▶ [Records]:
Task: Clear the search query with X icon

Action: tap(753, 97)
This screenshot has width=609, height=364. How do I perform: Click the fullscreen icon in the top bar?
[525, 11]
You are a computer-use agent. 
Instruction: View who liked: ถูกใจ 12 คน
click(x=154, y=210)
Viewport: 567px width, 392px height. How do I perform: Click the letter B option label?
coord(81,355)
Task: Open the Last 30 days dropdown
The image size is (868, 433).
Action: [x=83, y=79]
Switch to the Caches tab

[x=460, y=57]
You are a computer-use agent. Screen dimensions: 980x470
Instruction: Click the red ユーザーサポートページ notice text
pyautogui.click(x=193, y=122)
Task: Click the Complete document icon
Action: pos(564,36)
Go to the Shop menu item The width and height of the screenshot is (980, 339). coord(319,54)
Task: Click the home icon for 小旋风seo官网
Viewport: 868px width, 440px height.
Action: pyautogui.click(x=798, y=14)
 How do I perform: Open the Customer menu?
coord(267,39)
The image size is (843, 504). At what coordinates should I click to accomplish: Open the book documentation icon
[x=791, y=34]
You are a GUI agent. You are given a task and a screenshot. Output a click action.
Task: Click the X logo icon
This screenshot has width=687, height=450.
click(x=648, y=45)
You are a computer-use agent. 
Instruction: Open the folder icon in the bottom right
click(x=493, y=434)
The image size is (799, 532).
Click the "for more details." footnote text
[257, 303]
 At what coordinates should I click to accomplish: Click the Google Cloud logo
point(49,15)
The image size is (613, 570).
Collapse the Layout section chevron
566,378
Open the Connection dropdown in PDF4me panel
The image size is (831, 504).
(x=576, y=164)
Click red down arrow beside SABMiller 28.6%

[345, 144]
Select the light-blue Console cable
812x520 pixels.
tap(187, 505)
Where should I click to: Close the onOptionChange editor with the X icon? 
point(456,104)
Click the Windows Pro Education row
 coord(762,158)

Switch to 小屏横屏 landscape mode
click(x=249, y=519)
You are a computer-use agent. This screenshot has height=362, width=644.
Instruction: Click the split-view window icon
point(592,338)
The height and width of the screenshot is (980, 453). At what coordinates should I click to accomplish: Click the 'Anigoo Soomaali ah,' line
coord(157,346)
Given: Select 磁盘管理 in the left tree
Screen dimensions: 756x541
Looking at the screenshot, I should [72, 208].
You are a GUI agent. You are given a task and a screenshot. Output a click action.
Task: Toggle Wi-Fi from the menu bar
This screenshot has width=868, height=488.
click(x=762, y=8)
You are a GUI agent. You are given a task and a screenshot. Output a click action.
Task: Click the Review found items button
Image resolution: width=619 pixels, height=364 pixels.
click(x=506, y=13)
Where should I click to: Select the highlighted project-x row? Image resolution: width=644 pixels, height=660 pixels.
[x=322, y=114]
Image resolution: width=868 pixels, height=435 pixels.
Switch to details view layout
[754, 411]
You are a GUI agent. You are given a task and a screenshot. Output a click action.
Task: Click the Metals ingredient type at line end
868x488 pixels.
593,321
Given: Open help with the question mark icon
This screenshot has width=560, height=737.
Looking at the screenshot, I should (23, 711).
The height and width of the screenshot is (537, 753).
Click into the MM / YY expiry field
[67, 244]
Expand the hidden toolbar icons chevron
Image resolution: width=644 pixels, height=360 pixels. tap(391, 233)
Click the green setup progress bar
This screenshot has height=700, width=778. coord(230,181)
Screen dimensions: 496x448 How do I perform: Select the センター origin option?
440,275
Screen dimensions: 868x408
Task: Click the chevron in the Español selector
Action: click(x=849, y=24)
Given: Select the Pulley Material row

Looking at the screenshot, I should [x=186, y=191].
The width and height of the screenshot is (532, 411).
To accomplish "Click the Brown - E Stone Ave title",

▶ [Goal of the exercise]: Retype the entries exactly; leave nothing out.

▶ [Written reply]:
Task: Clear the search query with X icon

Action: tap(753, 97)
This screenshot has width=609, height=364. How do I perform: Click the fullscreen icon in the top bar?
[525, 11]
You are a computer-use agent. 
Instruction: View who liked: ถูกใจ 12 คน
click(x=154, y=210)
Viewport: 567px width, 392px height. How do I perform: Click the letter B option label?
coord(81,355)
Task: Open the Last 30 days dropdown
The image size is (868, 433).
Action: [x=83, y=79]
Switch to the Caches tab

[x=460, y=57]
You are a computer-use agent. Screen dimensions: 980x470
Instruction: Click the red ユーザーサポートページ notice text
pyautogui.click(x=193, y=122)
Task: Click the Complete document icon
Action: pos(564,36)
Go to the Shop menu item The width and height of the screenshot is (980, 339). coord(319,54)
Task: Click the home icon for 小旋风seo官网
Viewport: 868px width, 440px height.
Action: pyautogui.click(x=798, y=14)
 How do I perform: Open the Customer menu?
coord(267,39)
The image size is (843, 504). At what coordinates should I click to accomplish: Open the book documentation icon
[x=791, y=34]
You are a GUI agent. You are given a task and a screenshot. Output a click action.
Task: Click the X logo icon
This screenshot has width=687, height=450.
click(x=648, y=45)
You are a computer-use agent. 
Instruction: Open the folder icon in the bottom right
click(x=493, y=434)
The image size is (799, 532).
Click the "for more details." footnote text
[257, 303]
 At what coordinates should I click to accomplish: Click the Google Cloud logo
point(49,15)
The image size is (613, 570).
Collapse the Layout section chevron
566,378
Open the Connection dropdown in PDF4me panel
The image size is (831, 504).
(x=576, y=164)
Click red down arrow beside SABMiller 28.6%

[345, 144]
Select the light-blue Console cable
812x520 pixels.
tap(187, 505)
Where should I click to: Close the onOptionChange editor with the X icon? 
point(456,104)
Click the Windows Pro Education row
 coord(762,158)

Switch to 小屏横屏 landscape mode
click(x=249, y=519)
You are a computer-use agent. This screenshot has height=362, width=644.
Instruction: Click the split-view window icon
point(592,338)
The height and width of the screenshot is (980, 453). At what coordinates should I click to accomplish: Click the 'Anigoo Soomaali ah,' line
coord(157,346)
Given: Select 磁盘管理 in the left tree
Screen dimensions: 756x541
Looking at the screenshot, I should [72, 208].
You are a GUI agent. You are given a task and a screenshot. Output a click action.
Task: Toggle Wi-Fi from the menu bar
This screenshot has width=868, height=488.
click(x=762, y=8)
You are a GUI agent. You are given a task and a screenshot. Output a click action.
Task: Click the Review found items button
Image resolution: width=619 pixels, height=364 pixels.
click(x=506, y=13)
Where should I click to: Select the highlighted project-x row? Image resolution: width=644 pixels, height=660 pixels.
[x=322, y=114]
Image resolution: width=868 pixels, height=435 pixels.
Switch to details view layout
[754, 411]
You are a GUI agent. You are given a task and a screenshot. Output a click action.
Task: Click the Metals ingredient type at line end
868x488 pixels.
593,321
Given: Open help with the question mark icon
This screenshot has width=560, height=737.
Looking at the screenshot, I should (23, 711).
The height and width of the screenshot is (537, 753).
Click into the MM / YY expiry field
[67, 244]
Expand the hidden toolbar icons chevron
Image resolution: width=644 pixels, height=360 pixels. tap(391, 233)
Click the green setup progress bar
This screenshot has height=700, width=778. coord(230,181)
Screen dimensions: 496x448 How do I perform: Select the センター origin option?
440,275
Screen dimensions: 868x408
Task: Click the chevron in the Español selector
Action: click(x=849, y=24)
Given: Select the Pulley Material row

Looking at the screenshot, I should [x=186, y=191].
The width and height of the screenshot is (532, 411).
To accomplish "Click the Brown - E Stone Ave title",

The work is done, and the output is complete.